Major Chandrakanth is a 1993 Indian Telugu-language action drama film directed by K. Raghavendra Rao and written by the Paruchuri brothers. Produced by Mohan Babu under the Sree Lakshmi Prasanna Pictures banner, the film stars N. T. Rama Rao in the title role, alongside Mohan Babu, Nagma, Ramya Krishna, Sarada, and Amrish Puri. The music for the film was composed by M. M. Keeravani.
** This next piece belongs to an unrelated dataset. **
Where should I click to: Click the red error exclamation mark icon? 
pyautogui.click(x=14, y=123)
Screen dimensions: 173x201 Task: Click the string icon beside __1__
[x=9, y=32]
The film released on 23 April 1993 and was a major box office success. The film's success was boosted by a popular soundtrack, especially the song "Punyabhumi Na Desam." The film marked N. T. Rama Rao's final acting performance, even though Srinatha Kavi Sarvabhoumudu (1993) released later. While Major Chandrakanth was completed after Srinatha Kavi Sarvabhoumudu, it was released earlier.

==Plot==
Major Chandrakanth is a patriotic hero awarded the Param Vir Chakra for saving foreign delegates from the terrorist GK. During the mission, his close friend Major Rajasekhar is fatally injured. Before his death, Rajasekhar asks Chandrakanth to ensure that his daughter Sita marries his son, Sivaji. However, due to unforeseen circumstances, Sivaji becomes involved in crime, joining forces with a girl named Hema. Unbeknownst to him, Sivaji works for the corrupt politician and MP Gnaneswara Rao, who causes chaos in society with his five sons.
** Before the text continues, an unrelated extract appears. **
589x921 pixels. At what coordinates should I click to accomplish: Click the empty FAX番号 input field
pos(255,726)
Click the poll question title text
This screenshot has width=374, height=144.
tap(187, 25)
Sivaji unknowingly encounters Sita, and while evading the police, accidentally ties the sacred thread to her during a mass wedding ceremony. Meanwhile, Chandrakanth returns home to his family, which includes his wife Savitri and daughters Bharati and Jhansi, and begins confronting Gnaneswara Rao's criminal activities. During protests against political injustices, Chandrakanth suffers baton blows. Sivaji, puzzled by his father’s actions, questions why he involves himself in such struggles. In response, Chandrakanth passionately explains his patriotism, inspiring his family. This deeply impacts Sivaji, who undergoes a transformation, resolves to abandon his deceitful ways, and decides to leave his criminal past behind. However, Gnaneswara Rao retaliates by having Sivaji arrested, and Chandrakanth collapses from his injuries.

When Chandrakanth confronts Sivaji in anger about his past actions, Sivaji explains the circumstances that led to his transformation. While Chandrakanth was stationed at the border, Sivaji was forced to commit fraud to save his brother-in-law. What started as a one-time action soon became a habit, leading him into a life of deception. Despite understanding this, Chandrakanth disapproves of Sivaji’s actions, causing Sivaji to leave home. With Hema’s help, he sets out to expose the real culprits. Seeing Sivaji’s reformation, Chandrakanth is moved and learns of his marriage to Sita, eventually accepting their union with pride.

Chandrakanth arranges a marriage for Jhansi with Inspector Raju, the son of a pacifist named Swarajya Rao. However, Jhansi is in love with Gnaneswara Rao's son Lokesh, and Gnaneswara Rao attempts to sabotage the marriage. Despite this, Chandrakanth successfully ensures the marriage takes place. Tragedy strikes when Savitri is diagnosed with terminal cancer and Gnaneswara Rao teams up with GK to create further havoc. Hema and Sivaji follow them, but Hema dies in the process.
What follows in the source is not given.